Confounder Identification
Consider the following discrete mixture models with mixture-source variable $U \in {0, \ldots, k}$:
- The $k$-MixIID problem handles a discrete mixture in which we are allowed to sample a single variables multiple times without re-sampling $U$. Alternatively, we can think of this as multiple i.i.d. samples of the within-source (constant $U$) distribution. This is sometimes called the $k$-coin problem because it corresponds to selecting a random biased coin and flipping it multiple times (and then repeating this process with another randomly selected coin).
- The $k$-MixProd problem handles a discrete mixture with random variables that are independent from one another within each source (when conditioned on $U$).

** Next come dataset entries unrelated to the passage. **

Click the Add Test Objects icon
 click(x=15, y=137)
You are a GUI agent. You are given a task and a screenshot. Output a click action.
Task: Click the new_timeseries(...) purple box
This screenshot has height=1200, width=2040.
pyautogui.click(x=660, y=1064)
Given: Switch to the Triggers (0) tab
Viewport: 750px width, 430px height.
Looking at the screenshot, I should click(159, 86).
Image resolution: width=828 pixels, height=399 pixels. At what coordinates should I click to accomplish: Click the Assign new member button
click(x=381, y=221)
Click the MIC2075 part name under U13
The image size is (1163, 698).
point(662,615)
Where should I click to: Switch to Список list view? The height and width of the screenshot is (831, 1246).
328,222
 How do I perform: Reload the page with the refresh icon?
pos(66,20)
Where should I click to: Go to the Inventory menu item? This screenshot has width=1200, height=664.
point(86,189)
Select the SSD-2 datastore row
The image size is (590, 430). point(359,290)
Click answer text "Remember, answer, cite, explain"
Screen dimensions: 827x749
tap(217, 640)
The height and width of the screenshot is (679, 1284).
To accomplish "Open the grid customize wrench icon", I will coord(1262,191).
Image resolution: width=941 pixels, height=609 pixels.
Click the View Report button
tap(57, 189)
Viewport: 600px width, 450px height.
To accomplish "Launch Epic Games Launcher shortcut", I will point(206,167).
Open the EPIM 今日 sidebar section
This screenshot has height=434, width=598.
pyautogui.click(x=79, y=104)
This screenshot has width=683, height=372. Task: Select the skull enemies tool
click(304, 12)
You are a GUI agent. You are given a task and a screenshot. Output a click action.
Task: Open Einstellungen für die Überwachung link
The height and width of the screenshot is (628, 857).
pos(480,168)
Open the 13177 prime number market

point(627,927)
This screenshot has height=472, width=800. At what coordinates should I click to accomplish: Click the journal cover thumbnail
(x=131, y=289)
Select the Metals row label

Graphically, this can be modeled as a single vertex $U$ with edges to vertices $\mathbf{X} = X_1, \ldots, X_n$ with no edges within $\mathbf{X}$.
- The $k$-MixBND problem relaxes the independence assumption, allowing for an arbitrary dependence structure among the vertices, modeled by a Bayesian Netork DAG $\mathcal{G} = (\mathbf{V}, \mathbf{E})$.
The $k$-MixBND problem is fundamental to causal inference, where $U$ models an unobserved confounding effect of multiple populations, obscuring the causal relationships in the observable DAG $\mathcal{G}$. By solving the mixture problem and recovering the joint probability distribution on $\mathbf{V}, U$, graphically unidentifiable causal relationships become identifiable. We have developed the first algorithm to learn mixtures of non-empty DAGs. The algorithm involves a two-step reduction from $k$-MixIID $\rightarrow$ $k$-MixProd $\rightarrow$ $k$-MixBND.
We have contributed to complexity improvements on all three steps of this reduction. We have also contributed the first known algorithm for identifying causal structure in the mixture setting, which we refer to as “latent class confounding.”